• _Task to carry out_
Reproduce verbatim the lines of the material below, starting at the line with "Click the Método de pago label" and ending at the line with "Click the order date 11/07/2024 value", both inclusive; skip the rest.
*** Exercise data Section Begins ***
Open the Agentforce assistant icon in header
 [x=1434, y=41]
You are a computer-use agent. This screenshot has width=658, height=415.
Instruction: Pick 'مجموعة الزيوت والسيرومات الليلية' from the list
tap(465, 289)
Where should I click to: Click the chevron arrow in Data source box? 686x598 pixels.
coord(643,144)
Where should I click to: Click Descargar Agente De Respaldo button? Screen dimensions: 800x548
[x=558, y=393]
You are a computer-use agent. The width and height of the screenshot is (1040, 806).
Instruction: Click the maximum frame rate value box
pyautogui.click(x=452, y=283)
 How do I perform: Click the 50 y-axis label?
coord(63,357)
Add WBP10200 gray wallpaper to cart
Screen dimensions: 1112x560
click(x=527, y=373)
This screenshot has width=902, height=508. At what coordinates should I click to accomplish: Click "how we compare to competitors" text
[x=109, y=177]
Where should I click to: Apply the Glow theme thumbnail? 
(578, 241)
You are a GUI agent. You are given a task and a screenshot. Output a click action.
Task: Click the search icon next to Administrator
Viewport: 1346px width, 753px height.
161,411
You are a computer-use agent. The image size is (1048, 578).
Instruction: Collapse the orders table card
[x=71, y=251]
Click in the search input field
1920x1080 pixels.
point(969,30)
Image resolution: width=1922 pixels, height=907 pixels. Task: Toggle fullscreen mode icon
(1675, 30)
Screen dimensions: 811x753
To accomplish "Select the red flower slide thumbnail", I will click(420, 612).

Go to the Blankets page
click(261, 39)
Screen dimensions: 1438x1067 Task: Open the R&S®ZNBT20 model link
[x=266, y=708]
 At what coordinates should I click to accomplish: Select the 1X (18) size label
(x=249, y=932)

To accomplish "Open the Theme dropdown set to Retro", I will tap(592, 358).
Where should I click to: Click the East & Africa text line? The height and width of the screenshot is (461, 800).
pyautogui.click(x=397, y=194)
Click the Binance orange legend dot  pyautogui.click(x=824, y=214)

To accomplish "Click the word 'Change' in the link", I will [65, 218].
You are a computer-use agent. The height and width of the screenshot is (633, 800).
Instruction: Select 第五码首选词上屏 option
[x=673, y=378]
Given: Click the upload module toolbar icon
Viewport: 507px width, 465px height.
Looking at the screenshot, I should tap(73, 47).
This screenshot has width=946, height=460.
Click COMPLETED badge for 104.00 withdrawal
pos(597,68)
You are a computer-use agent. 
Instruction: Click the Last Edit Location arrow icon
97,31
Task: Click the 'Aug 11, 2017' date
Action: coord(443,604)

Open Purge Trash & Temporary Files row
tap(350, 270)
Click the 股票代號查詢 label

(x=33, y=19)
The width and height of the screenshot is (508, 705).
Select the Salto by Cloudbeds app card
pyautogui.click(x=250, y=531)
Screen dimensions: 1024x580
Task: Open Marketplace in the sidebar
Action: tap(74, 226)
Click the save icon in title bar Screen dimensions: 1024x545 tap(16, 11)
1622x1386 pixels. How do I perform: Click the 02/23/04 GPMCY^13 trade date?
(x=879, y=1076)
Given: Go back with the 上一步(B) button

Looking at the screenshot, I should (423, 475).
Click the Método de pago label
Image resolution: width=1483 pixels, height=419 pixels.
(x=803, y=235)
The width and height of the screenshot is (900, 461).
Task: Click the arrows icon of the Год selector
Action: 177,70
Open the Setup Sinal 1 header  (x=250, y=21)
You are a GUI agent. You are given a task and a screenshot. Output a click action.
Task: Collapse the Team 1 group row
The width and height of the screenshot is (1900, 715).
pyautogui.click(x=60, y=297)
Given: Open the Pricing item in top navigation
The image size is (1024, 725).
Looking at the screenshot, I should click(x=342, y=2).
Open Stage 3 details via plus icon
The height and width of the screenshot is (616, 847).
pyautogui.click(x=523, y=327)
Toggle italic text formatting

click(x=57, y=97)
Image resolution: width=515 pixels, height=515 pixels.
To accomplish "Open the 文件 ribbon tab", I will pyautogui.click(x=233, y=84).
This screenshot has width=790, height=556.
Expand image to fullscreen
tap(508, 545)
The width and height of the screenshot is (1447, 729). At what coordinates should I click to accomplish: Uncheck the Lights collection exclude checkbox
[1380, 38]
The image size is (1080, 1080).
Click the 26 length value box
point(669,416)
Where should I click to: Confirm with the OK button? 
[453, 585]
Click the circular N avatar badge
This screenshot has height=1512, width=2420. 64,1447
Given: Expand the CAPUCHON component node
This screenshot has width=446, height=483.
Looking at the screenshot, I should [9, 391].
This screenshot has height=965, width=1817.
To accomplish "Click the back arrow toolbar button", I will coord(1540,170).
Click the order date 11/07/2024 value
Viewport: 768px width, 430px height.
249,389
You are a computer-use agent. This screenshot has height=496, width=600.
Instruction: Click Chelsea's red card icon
*** Exercise data Section Ends ***
• _Expected output_
Click the Método de pago label
Image resolution: width=1483 pixels, height=419 pixels.
(x=803, y=235)
The width and height of the screenshot is (900, 461).
Task: Click the arrows icon of the Год selector
Action: 177,70
Open the Setup Sinal 1 header  (x=250, y=21)
You are a GUI agent. You are given a task and a screenshot. Output a click action.
Task: Collapse the Team 1 group row
The width and height of the screenshot is (1900, 715).
pyautogui.click(x=60, y=297)
Given: Open the Pricing item in top navigation
The image size is (1024, 725).
Looking at the screenshot, I should click(x=342, y=2).
Open Stage 3 details via plus icon
The height and width of the screenshot is (616, 847).
pyautogui.click(x=523, y=327)
Toggle italic text formatting

click(x=57, y=97)
Image resolution: width=515 pixels, height=515 pixels.
To accomplish "Open the 文件 ribbon tab", I will pyautogui.click(x=233, y=84).
This screenshot has width=790, height=556.
Expand image to fullscreen
tap(508, 545)
The width and height of the screenshot is (1447, 729). At what coordinates should I click to accomplish: Uncheck the Lights collection exclude checkbox
[1380, 38]
The image size is (1080, 1080).
Click the 26 length value box
point(669,416)
Where should I click to: Confirm with the OK button? 
[453, 585]
Click the circular N avatar badge
This screenshot has height=1512, width=2420. 64,1447
Given: Expand the CAPUCHON component node
This screenshot has width=446, height=483.
Looking at the screenshot, I should [9, 391].
This screenshot has height=965, width=1817.
To accomplish "Click the back arrow toolbar button", I will coord(1540,170).
Click the order date 11/07/2024 value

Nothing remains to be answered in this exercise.